DATA TO EXAMINE:

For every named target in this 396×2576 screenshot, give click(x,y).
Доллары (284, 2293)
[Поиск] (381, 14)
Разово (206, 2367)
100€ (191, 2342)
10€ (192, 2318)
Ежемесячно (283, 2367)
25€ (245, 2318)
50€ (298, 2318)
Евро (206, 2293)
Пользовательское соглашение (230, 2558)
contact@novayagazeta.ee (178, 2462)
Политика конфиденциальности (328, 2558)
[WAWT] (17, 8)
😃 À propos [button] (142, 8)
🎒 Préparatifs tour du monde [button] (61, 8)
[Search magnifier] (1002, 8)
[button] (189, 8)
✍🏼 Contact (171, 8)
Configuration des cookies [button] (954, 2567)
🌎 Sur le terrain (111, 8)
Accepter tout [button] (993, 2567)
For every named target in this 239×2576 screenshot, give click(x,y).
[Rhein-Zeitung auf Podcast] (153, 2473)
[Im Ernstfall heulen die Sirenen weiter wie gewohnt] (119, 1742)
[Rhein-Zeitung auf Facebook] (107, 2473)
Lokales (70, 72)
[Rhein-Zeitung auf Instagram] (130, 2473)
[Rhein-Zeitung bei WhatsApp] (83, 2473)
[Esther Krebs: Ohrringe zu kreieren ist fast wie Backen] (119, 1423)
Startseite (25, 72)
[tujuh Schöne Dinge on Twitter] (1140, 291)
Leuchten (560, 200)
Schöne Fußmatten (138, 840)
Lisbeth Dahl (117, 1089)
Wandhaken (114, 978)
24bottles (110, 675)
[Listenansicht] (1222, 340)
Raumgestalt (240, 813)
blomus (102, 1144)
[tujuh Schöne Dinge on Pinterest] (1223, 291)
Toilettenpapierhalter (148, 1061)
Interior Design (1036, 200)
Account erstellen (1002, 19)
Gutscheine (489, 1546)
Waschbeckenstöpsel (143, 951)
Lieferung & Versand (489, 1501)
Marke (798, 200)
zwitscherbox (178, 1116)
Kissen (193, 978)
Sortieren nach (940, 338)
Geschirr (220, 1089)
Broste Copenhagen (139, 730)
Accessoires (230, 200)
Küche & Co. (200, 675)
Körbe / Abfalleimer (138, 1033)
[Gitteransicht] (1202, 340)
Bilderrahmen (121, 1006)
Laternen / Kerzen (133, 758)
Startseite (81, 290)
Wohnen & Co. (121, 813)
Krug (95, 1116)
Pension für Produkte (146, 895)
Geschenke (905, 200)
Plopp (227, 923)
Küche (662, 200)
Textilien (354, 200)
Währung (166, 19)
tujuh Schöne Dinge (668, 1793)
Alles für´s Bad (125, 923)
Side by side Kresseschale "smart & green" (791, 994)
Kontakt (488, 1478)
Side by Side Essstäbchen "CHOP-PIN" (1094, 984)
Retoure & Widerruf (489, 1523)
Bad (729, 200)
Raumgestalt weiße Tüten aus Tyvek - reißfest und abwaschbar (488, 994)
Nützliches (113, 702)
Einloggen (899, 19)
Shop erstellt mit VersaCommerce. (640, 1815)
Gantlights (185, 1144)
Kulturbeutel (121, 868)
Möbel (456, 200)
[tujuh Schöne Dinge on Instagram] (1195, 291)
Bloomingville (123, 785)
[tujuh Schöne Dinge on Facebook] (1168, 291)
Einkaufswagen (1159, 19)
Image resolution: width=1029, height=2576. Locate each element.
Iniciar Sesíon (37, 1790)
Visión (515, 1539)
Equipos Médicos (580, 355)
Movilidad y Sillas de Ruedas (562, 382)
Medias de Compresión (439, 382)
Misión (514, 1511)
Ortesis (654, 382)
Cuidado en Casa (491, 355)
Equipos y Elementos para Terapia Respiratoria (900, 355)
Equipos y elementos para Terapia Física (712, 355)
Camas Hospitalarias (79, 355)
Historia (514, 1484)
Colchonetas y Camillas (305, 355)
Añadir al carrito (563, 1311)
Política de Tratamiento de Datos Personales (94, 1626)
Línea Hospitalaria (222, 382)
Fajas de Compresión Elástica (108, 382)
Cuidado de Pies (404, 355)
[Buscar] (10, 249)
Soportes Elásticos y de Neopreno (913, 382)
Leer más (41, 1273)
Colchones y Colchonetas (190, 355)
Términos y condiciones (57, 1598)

REQUIRED WORK: From the opening line of the data above through the line that contains "Contact (171, 8)", please print each line as it stands and only those lines.

PROBLEM SOLUTION:
For every named target in this 396×2576 screenshot, give click(x,y).
Доллары (284, 2293)
[Поиск] (381, 14)
Разово (206, 2367)
100€ (191, 2342)
10€ (192, 2318)
Ежемесячно (283, 2367)
25€ (245, 2318)
50€ (298, 2318)
Евро (206, 2293)
Пользовательское соглашение (230, 2558)
contact@novayagazeta.ee (178, 2462)
Политика конфиденциальности (328, 2558)
[WAWT] (17, 8)
😃 À propos [button] (142, 8)
🎒 Préparatifs tour du monde [button] (61, 8)
[Search magnifier] (1002, 8)
[button] (189, 8)
✍🏼 Contact (171, 8)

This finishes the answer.